Both the candlesticks should be Marubozu with no upper or lower shadows.
Formation of Piercing Candlestick Pattern
Here is the formation of the Piercing Pattern:
As the market is already in a downtrend, the opening price is high and the selling activity continues.
At the end of the trading session, the closing price reaches the bottom and thus a bearish candle is formed.
This bearish candlestick is usually a Marubozu having no upper or lower shadows.
Also Read : Japanese Candlestick Pattern: MARUBOZU
The opening of the next candlestick is below the closing point of the previous bearish candlestick.
There is an increase in the demand by the bulls and the price starts rising.
At the end of the day, the bulls are successful in making the price rise, and the closing price is more than the middle of the previous bearish candlestick.
How to use Piercing Pattern?
Investors must look at a few characteristics when they trade with the piercing pattern:
- Firstly, the trend should be downtrend, as the pattern is a bullish reversal pattern.
- Secondly, the length of the candlestick plays an important role in determining the force with which the reversal will take place.
- The gap down between the bearish and bullish candlesticks indicates how powerful the trend reversal will be.
- Fourthly, the bullish candlestick should close more than the midpoint of the previous bearish candlestick.
- Lastly, the bearish, as well as the bullish candlestick, should have larger bodies.
Below is an example of the piercing pattern in the daily chart of Sun Pharmaceutical Industries Ltd.
Here we can see that all of the characteristics mentioned above for trend reversal signaled by the piercing pattern are fulfilled so one can enter a long position.
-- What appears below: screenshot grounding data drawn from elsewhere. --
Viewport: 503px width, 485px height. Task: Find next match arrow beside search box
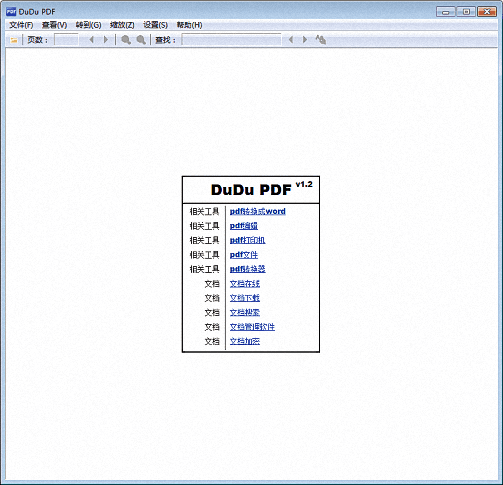[x=304, y=40]
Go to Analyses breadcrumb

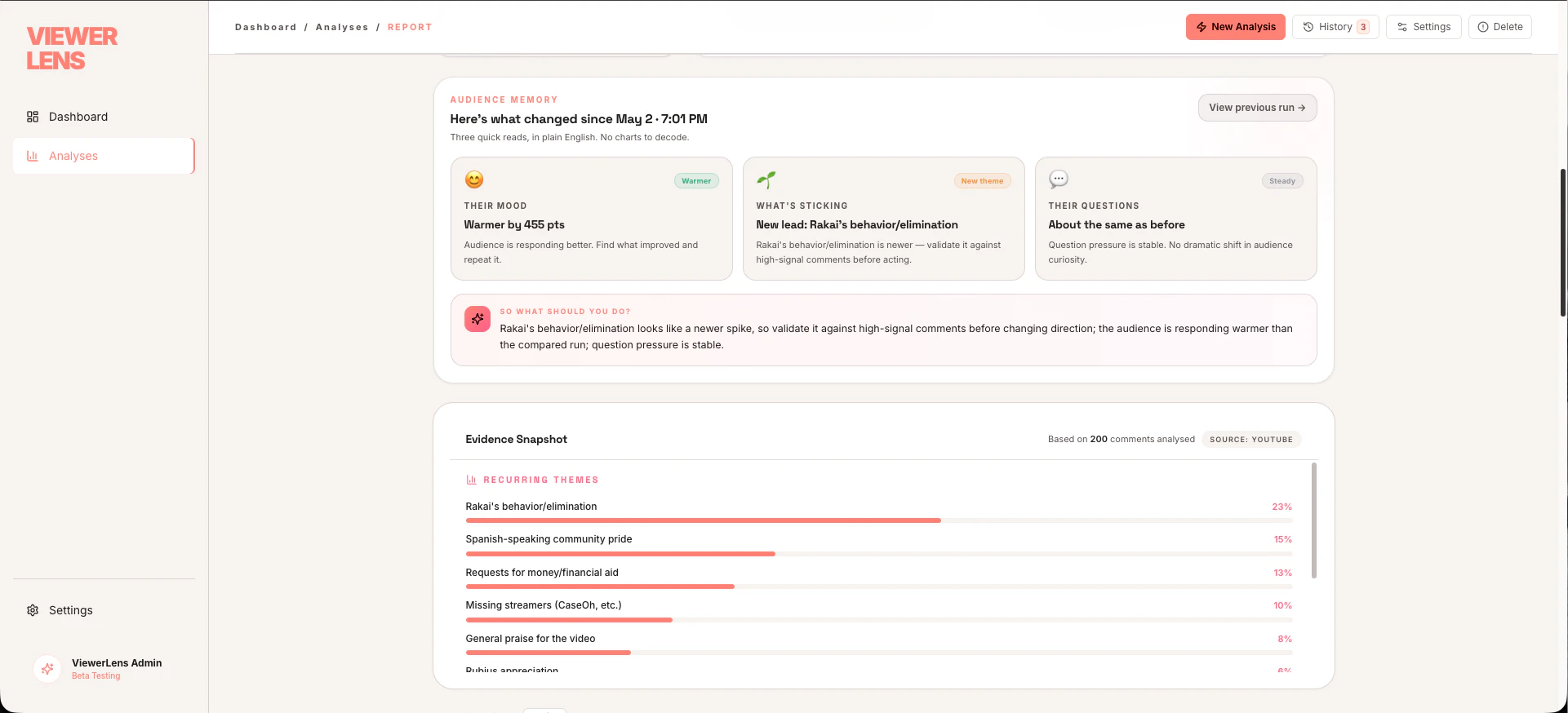tap(342, 27)
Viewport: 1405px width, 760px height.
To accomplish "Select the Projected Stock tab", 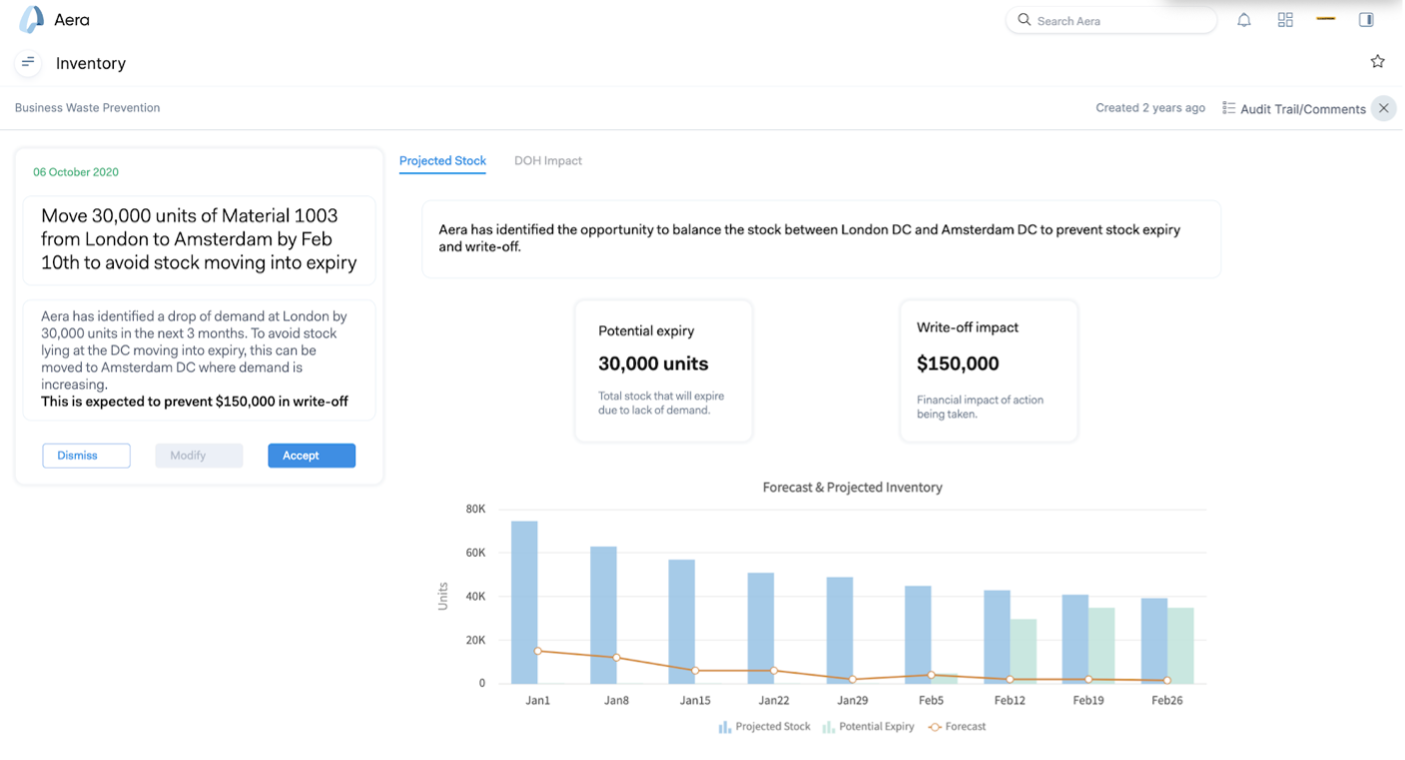I will click(x=442, y=161).
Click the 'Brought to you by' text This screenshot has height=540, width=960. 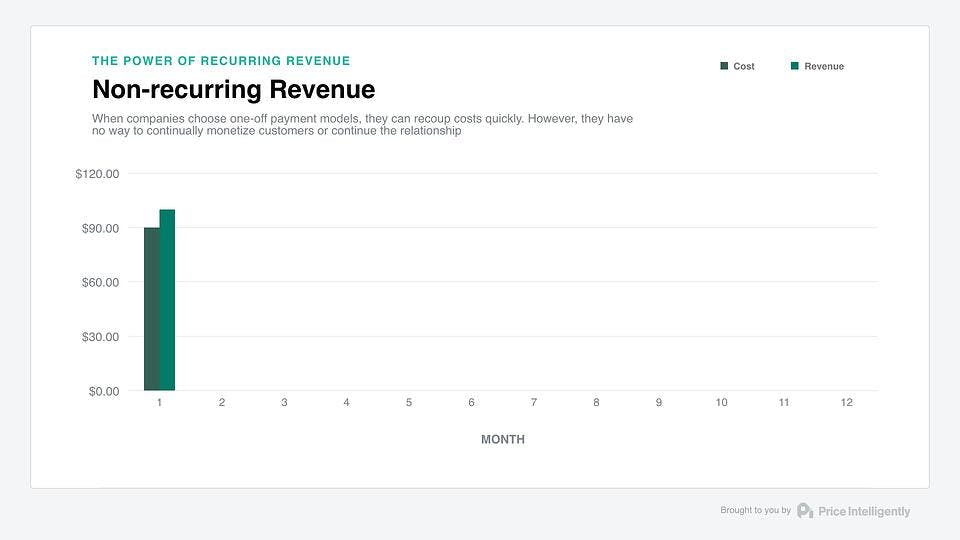tap(755, 511)
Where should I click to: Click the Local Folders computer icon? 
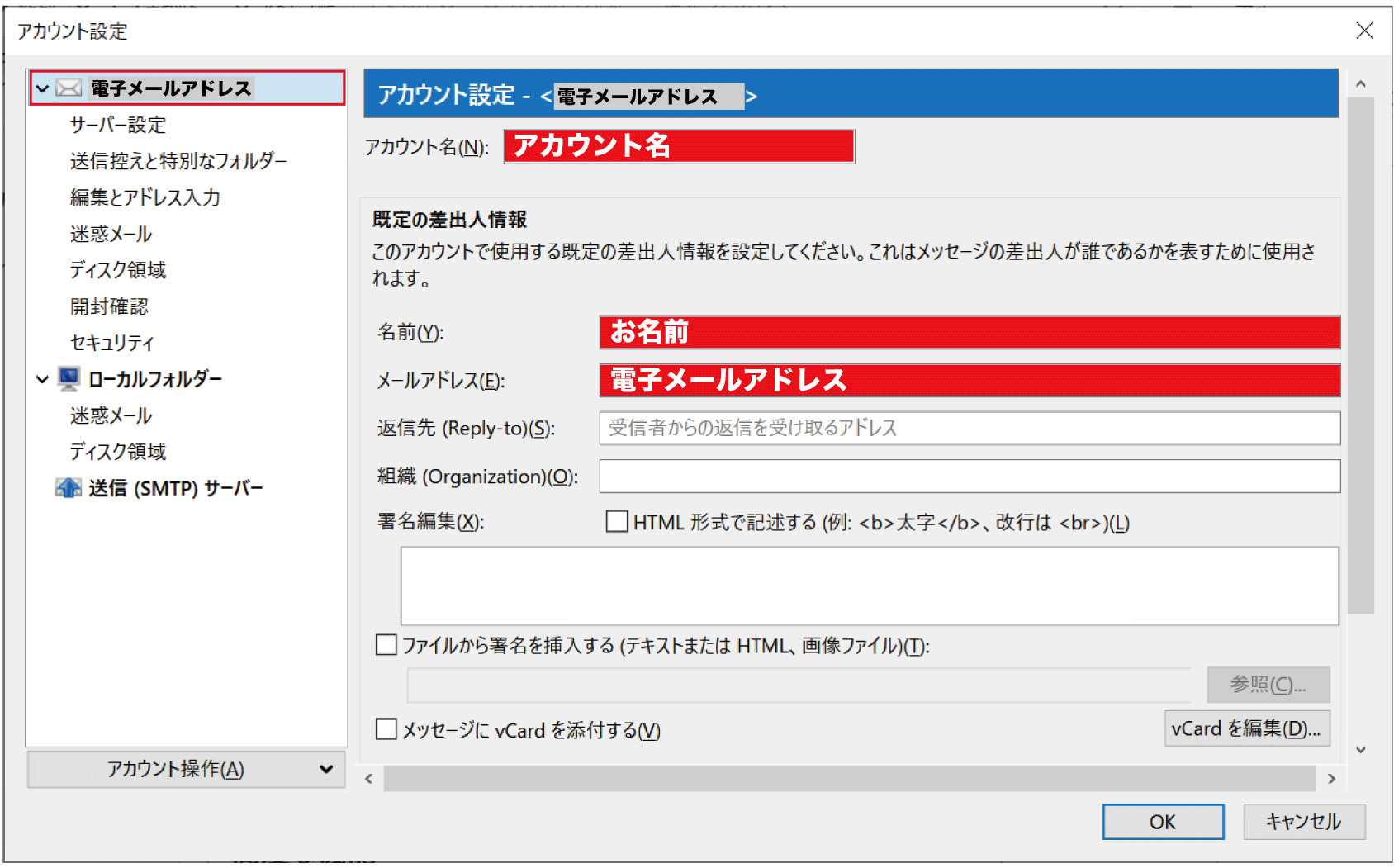69,379
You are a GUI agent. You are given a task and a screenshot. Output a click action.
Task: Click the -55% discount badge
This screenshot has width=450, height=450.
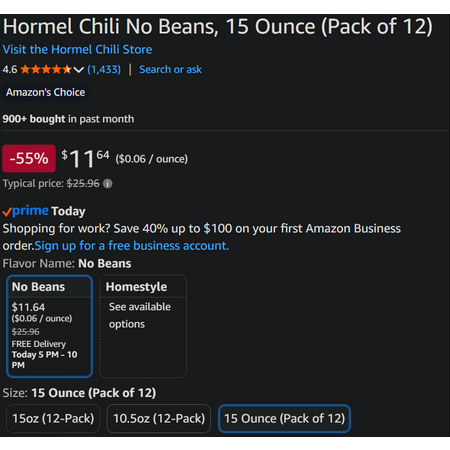click(x=29, y=158)
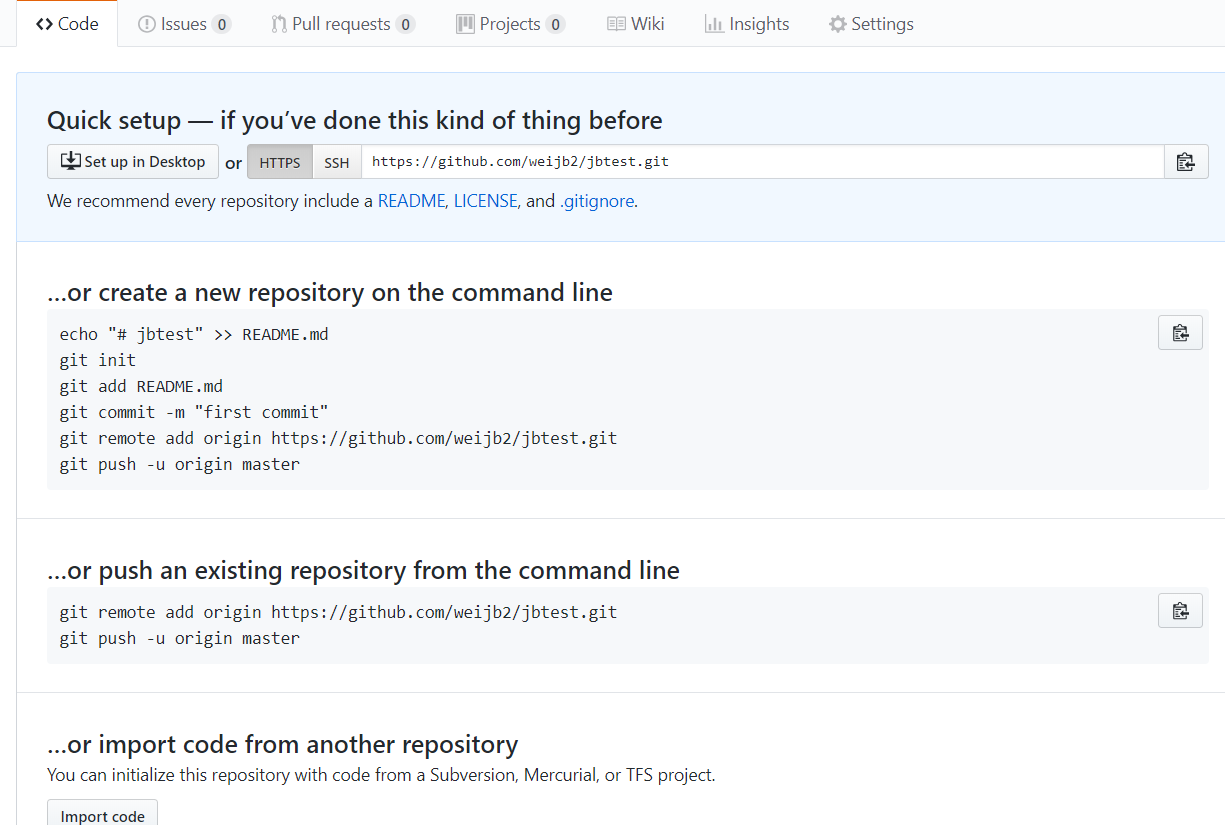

To know about other candlesticks, read our blog on All 35 Candlestick Chart Patterns in the Stock Market-Explained
Ideal Trading setup for Piercing Pattern
When a trader sees a piercing candlestick chart pattern on a particular stock chart, he should wait until the high of the first candlestick is succeed by the previous bearish candle.
This is an ideal trade setup when trading with the piercing candlestick pattern.
The stop loss should low of the previous bearish candle.
This pattern is more suitable for day and swing traders as the rate of success are quite high in longer time-frames.
Also, don’t forget to confirm the signals given by this pattern with other technical indicators.